John Greatrex

Personal information
- Full name: Edward John Greatrex
- Date of birth: 18 November 1936
- Place of birth: Nuneaton, England
- Date of death: 22 July 2020 (aged 83)
- Position(s): Goalkeeper

Youth career
- Norwich City

Senior career*
- Years: Team / Apps / (Gls)
- 1954–1958: Norwich City / 2 / (0)
- 1959: Cambridge City /  / (0)
- Chelmsford City /  / (0)
- Clacton Town /  / (0)
- Bury Town /  / (0)
- Great Yarmouth /  / (0)

= John Greatrex =

English cricketer and footballer (1936–2020)

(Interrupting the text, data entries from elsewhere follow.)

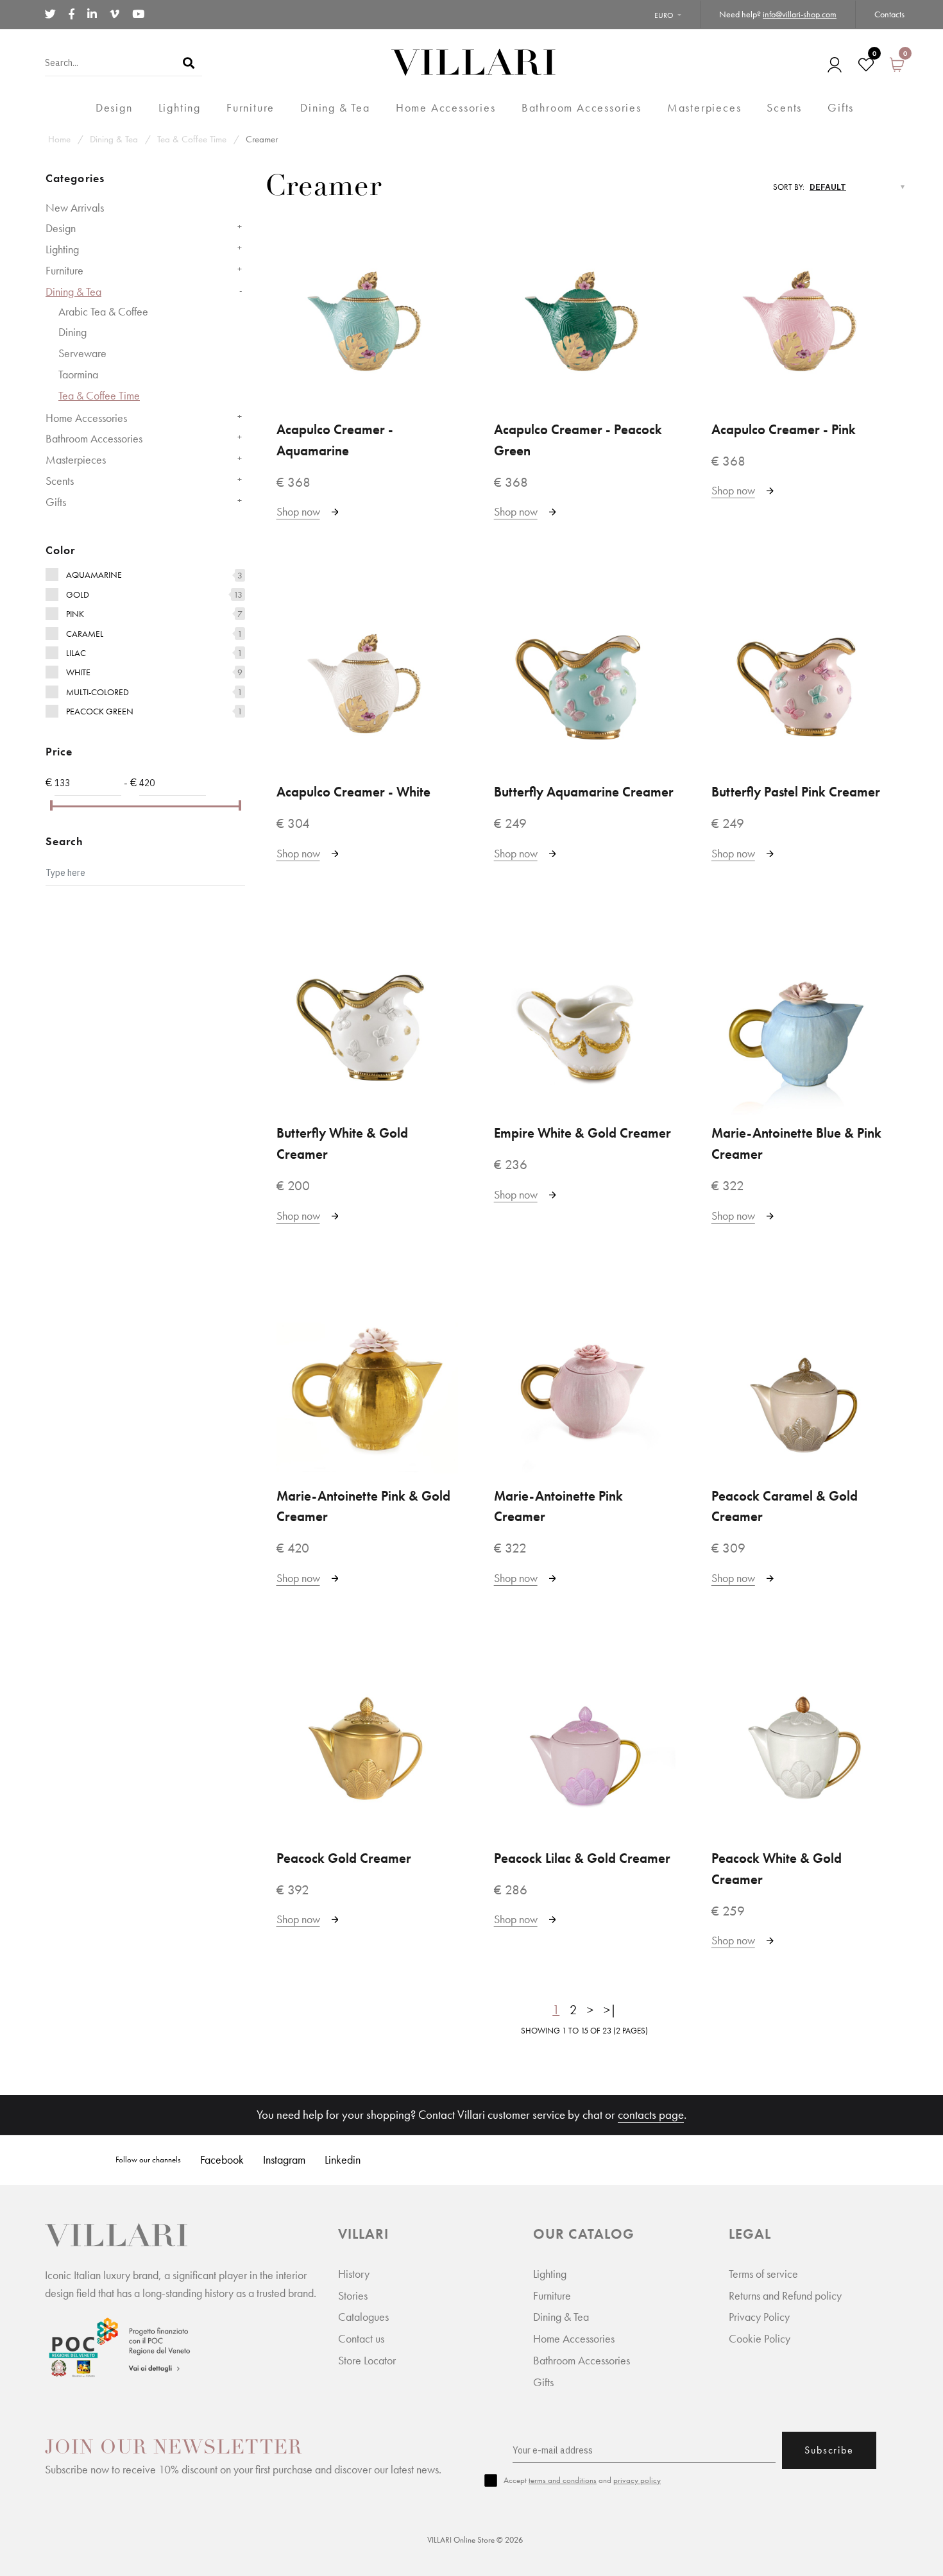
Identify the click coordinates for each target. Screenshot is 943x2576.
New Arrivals (75, 207)
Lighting (62, 249)
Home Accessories (86, 417)
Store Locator (367, 2360)
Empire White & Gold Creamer (582, 1133)
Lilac (76, 653)
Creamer (262, 139)
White (78, 672)
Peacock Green (99, 711)
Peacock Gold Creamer (343, 1858)
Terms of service (763, 2273)
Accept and (582, 2480)
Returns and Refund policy (785, 2295)
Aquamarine (94, 574)
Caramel (84, 633)
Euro (664, 15)
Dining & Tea (114, 139)
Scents (60, 480)
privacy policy (637, 2480)
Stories (353, 2295)
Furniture (64, 270)
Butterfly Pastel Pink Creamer (795, 792)
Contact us (361, 2338)
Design (61, 228)
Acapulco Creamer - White (353, 792)
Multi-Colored (97, 692)
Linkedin (343, 2159)
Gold (77, 594)
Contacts (889, 14)
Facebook (222, 2159)
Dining (72, 331)
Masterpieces (76, 459)
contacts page (651, 2115)
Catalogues (363, 2316)
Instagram (284, 2159)
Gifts (56, 501)
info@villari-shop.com (800, 14)
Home (59, 139)
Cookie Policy (759, 2338)
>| (610, 2009)
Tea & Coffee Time (191, 139)
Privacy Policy (759, 2316)
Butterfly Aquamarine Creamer (584, 792)
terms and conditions (563, 2480)
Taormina (78, 374)
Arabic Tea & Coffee (103, 311)
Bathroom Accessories (94, 438)
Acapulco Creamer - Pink (783, 429)
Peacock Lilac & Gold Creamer (582, 1858)
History (354, 2273)
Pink (75, 613)
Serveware (82, 353)
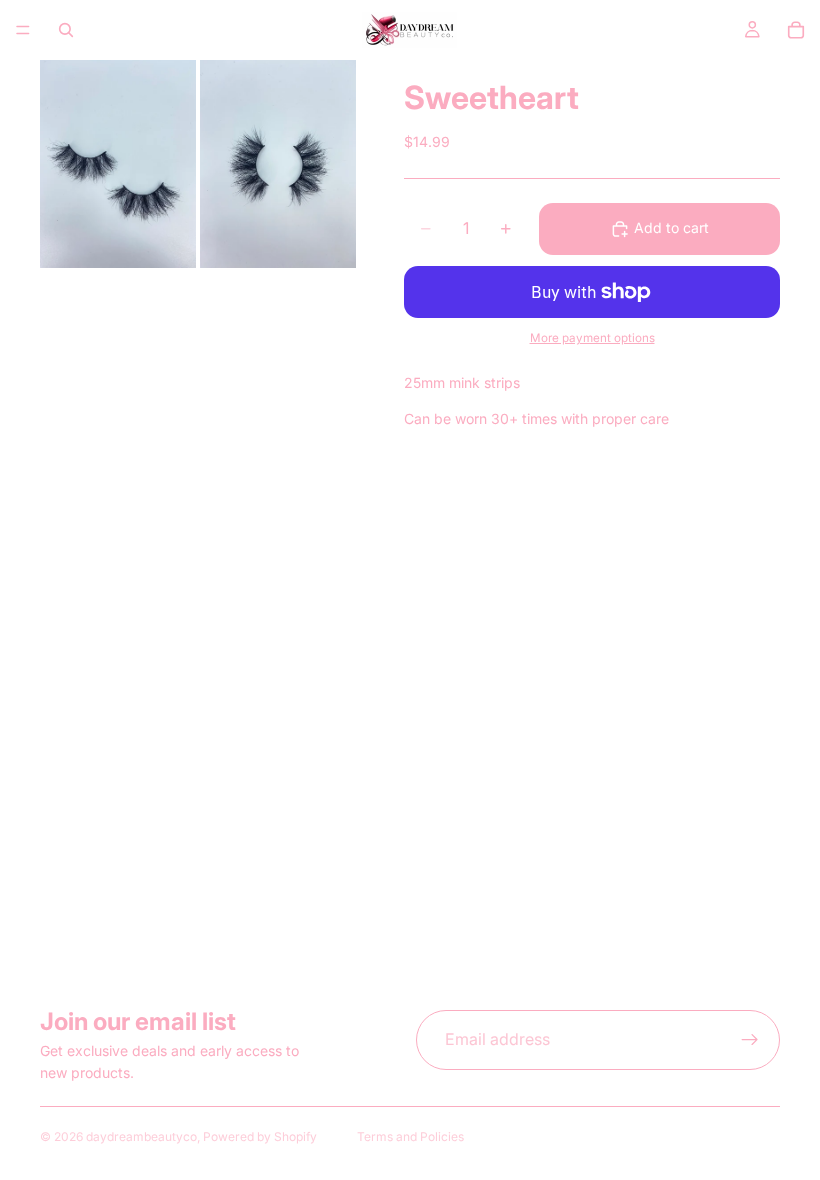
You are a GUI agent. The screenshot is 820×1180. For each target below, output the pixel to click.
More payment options (592, 338)
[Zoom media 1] (118, 164)
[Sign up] (750, 1040)
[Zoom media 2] (278, 164)
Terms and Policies (410, 1136)
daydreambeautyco (141, 1136)
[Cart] (796, 30)
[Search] (66, 30)
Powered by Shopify (260, 1136)
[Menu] (23, 30)
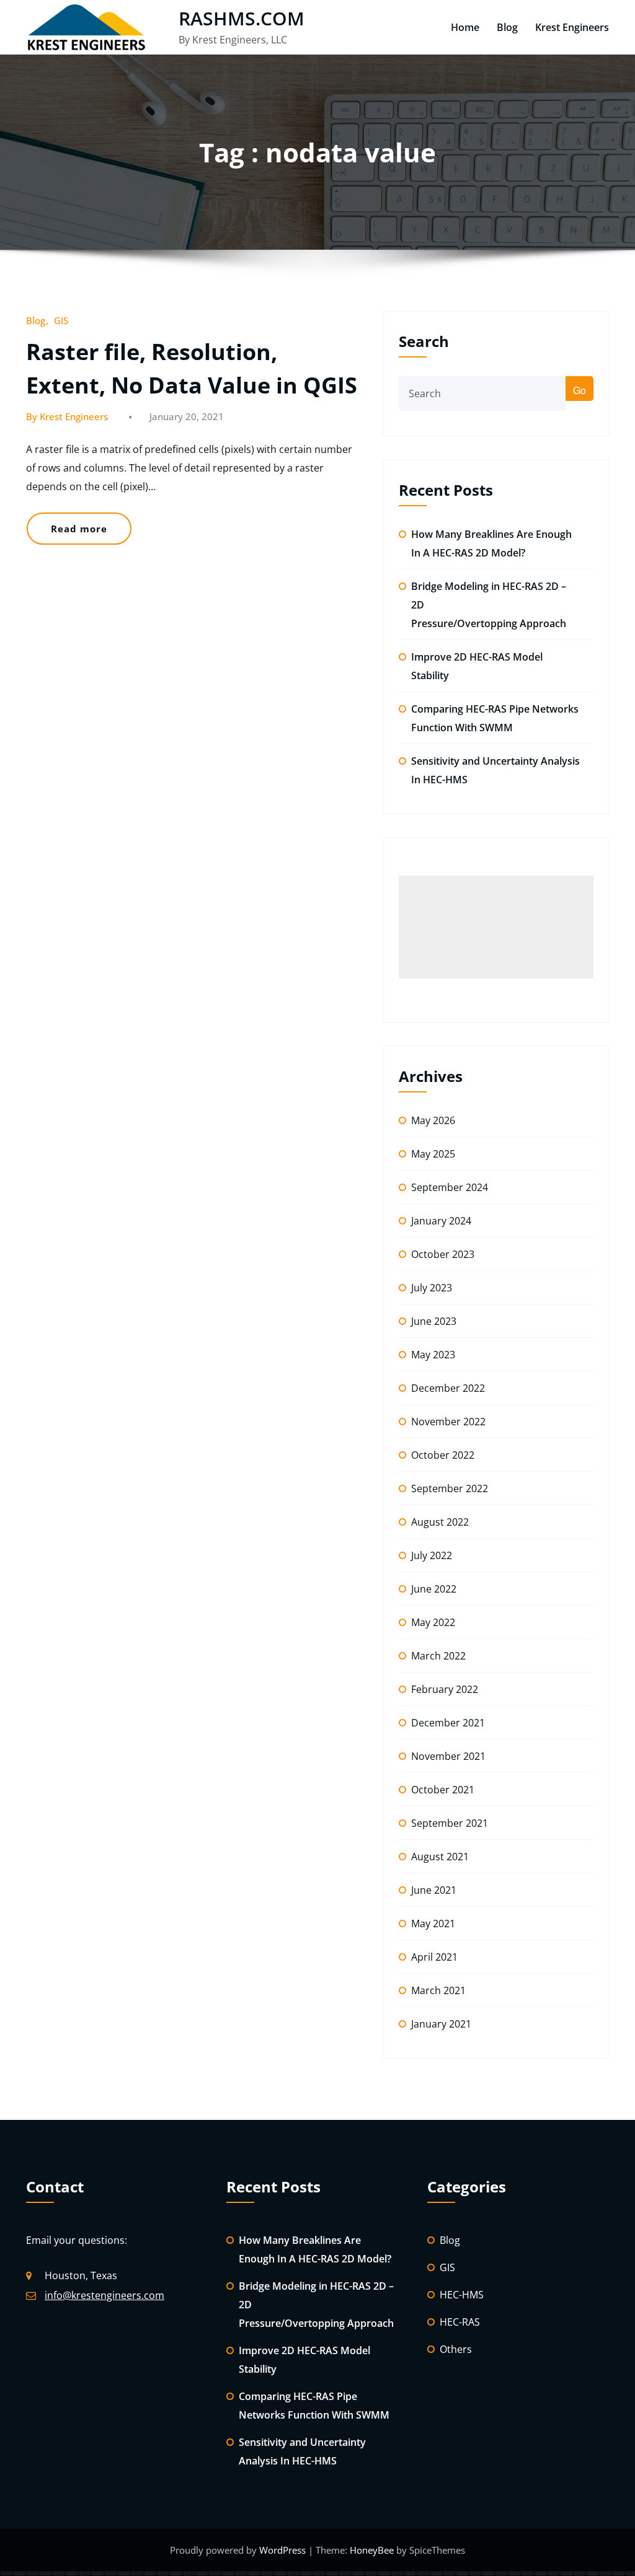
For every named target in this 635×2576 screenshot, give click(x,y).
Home (465, 27)
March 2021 (438, 1990)
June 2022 (433, 1589)
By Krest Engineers (67, 416)
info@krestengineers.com (104, 2295)
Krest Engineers (572, 27)
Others (456, 2349)
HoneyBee (372, 2550)
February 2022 (444, 1689)
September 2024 (449, 1187)
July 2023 (431, 1288)
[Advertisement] (496, 927)
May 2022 (433, 1622)
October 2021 (442, 1789)
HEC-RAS (460, 2322)
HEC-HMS (462, 2294)
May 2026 (433, 1120)
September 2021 (449, 1823)
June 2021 (433, 1890)
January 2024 (441, 1221)
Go (579, 390)
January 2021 (441, 2024)
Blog (507, 27)
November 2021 (448, 1756)
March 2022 (438, 1656)
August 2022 (440, 1522)
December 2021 (448, 1723)
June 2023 (433, 1321)
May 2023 (433, 1354)
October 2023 (442, 1254)
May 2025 (433, 1154)
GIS (61, 320)
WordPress (283, 2550)
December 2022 (448, 1388)
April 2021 (434, 1957)
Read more (79, 528)
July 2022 (431, 1555)
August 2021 (440, 1856)
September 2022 (449, 1488)
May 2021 (433, 1923)
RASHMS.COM (241, 18)
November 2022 (448, 1421)
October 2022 (442, 1455)
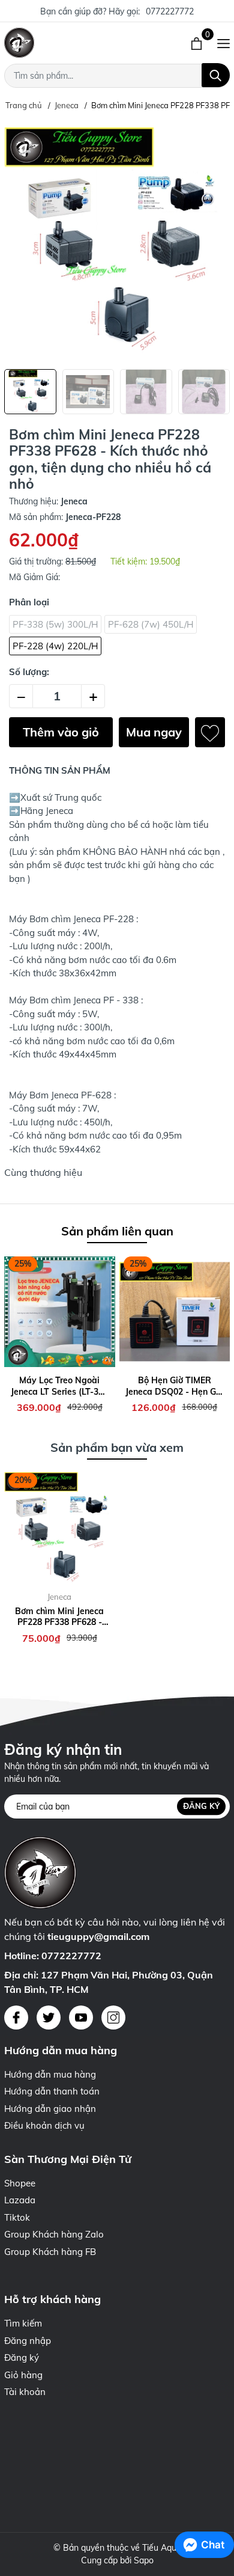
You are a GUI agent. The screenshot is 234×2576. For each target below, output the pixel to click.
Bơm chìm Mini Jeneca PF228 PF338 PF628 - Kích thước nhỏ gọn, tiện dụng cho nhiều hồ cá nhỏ (59, 1616)
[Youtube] (81, 2017)
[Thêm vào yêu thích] (210, 732)
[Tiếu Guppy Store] (68, 43)
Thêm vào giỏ (61, 731)
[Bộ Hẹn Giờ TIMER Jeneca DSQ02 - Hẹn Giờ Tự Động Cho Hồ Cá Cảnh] (174, 1311)
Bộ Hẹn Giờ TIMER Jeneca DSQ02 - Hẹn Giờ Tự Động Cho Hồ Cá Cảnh (174, 1386)
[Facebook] (16, 2017)
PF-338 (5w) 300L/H (55, 624)
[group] (117, 240)
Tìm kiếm (23, 2323)
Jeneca (59, 1597)
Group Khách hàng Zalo (54, 2234)
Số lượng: (29, 672)
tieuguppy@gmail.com (98, 1936)
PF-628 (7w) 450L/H (150, 624)
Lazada (19, 2200)
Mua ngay (154, 731)
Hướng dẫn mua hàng (50, 2074)
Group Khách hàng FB (50, 2251)
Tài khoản (25, 2391)
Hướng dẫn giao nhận (50, 2108)
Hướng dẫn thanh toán (52, 2091)
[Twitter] (49, 2017)
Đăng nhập (27, 2340)
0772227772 (170, 11)
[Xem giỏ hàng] (197, 43)
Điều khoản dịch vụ (44, 2125)
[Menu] (223, 43)
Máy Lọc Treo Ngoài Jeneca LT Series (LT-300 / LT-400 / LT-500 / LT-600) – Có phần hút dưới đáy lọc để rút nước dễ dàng (59, 1386)
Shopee (19, 2183)
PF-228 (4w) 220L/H (55, 646)
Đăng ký (201, 1806)
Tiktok (17, 2217)
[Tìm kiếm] (216, 75)
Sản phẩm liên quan (117, 1230)
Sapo (144, 2560)
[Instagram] (113, 2017)
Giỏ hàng (23, 2375)
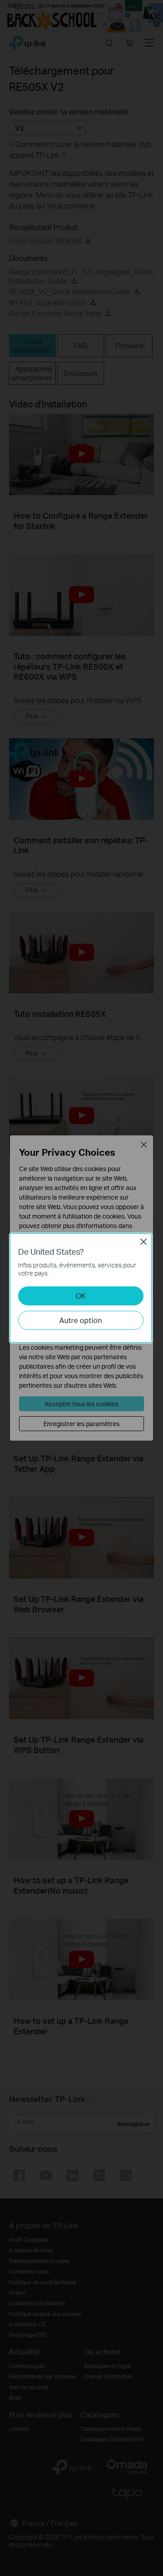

Edward John Greatrex (18 November 1936 – 22 July 2020) was an English cricketer and footballer. He was a right-handed batsman and wicket-keeper who played for Norfolk. He was born in Nuneaton.

Greatrex, who represented Norfolk in the Minor Counties Championship for seventeen seasons, made a single List A appearance for the team, during the 1970 Gillette Cup. He scored 12 runs with the bat.

Greatrex also played football as a goalkeeper for Norwich City, Cambridge City, Chelmsford City, Clacton Town, Bury Town and Great Yarmouth Town. Greatrex made one Football League appearance for Norwich. Greatrex died on 22 July 2020 at the age of 83.